In her essay, “The Sound of Silencing in American Academe,” Hirsch points out that the MLA’s recent resolution has been mischaracterized and was not a call for a boycott as some have suggested but rather “concerned restrictions on the freedom of travel for American students and faculty members of Palestinian descent to universities in the West Bank. Those restrictions are documented on the U.S. State Department website, and the resolution asked the MLA to urge the State Department to ‘contest’ them.”
Even before the discussion on the resolution at the recent MLA conference, Hirsch, who is the organization’s president, was subject to intimidation and received several e-mails and messages from American Jewish groups and others who (incorrectly) framed the MLA resolution as a boycott of Israel. These critics accused the MLA of being anti-Semitic and anti-Israel, even going so far as to evoke the Nazis in their criticism of the organization. As Hirsch points out, this kind of hyperbole, which comes from both supporters and critics of Israel’s policy on Palestine, does little to advance the debate. Hirsch writes:
When it comes to the topic of Israel and Palestine, discussion is curtailed before it begins. In a debate that is structured to allow only two clear-cut sides, words lose their meaning.
Hirsch argues that in such an environment, words like “boycott” become especially inflammatory and their meaning becomes distorted. It is just this type of distortion, Hirsch argues, in which an organization like the MLA can actually help to further such a political debate. In the conclusion to her essay, she explains:
Many people have questioned the MLA’s right to intervene in politics.

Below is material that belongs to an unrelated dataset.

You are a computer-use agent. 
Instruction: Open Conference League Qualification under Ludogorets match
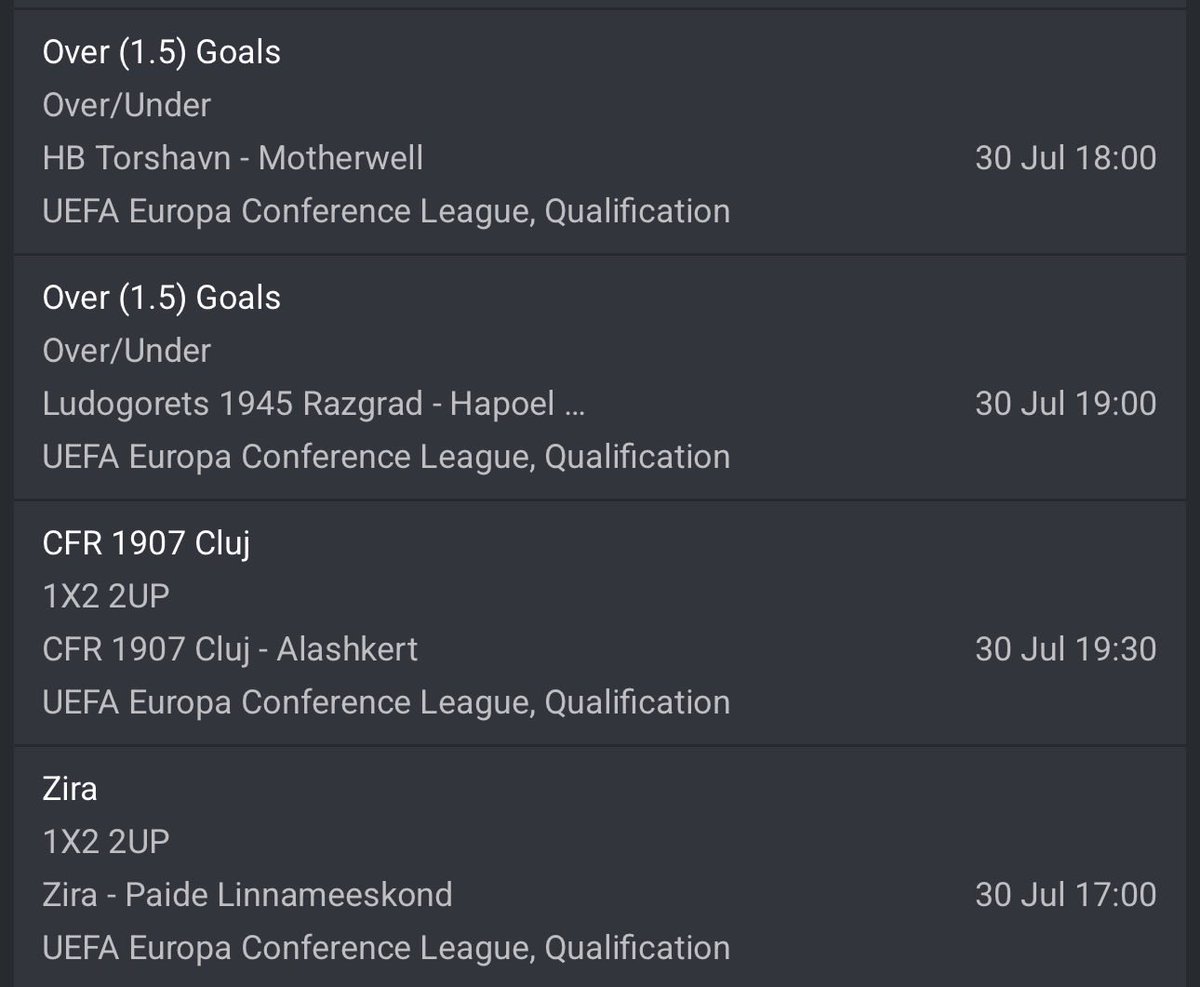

But isn’t it precisely our linguistic expertise that could help sort out the irreconcilable meanings of words, their irresponsible deployment, and the practices of silencing that ensue?
To create the space for the difficult conversations we need to have now and in the future, we must get beyond the silences imposed in the name of academic freedom. We need our academic leaders, our university presidents, not to condemn our scholarly associations, but rather to protect our right to have and to sponsor those important conversations free from harassment campaigns and pre-emptive threats.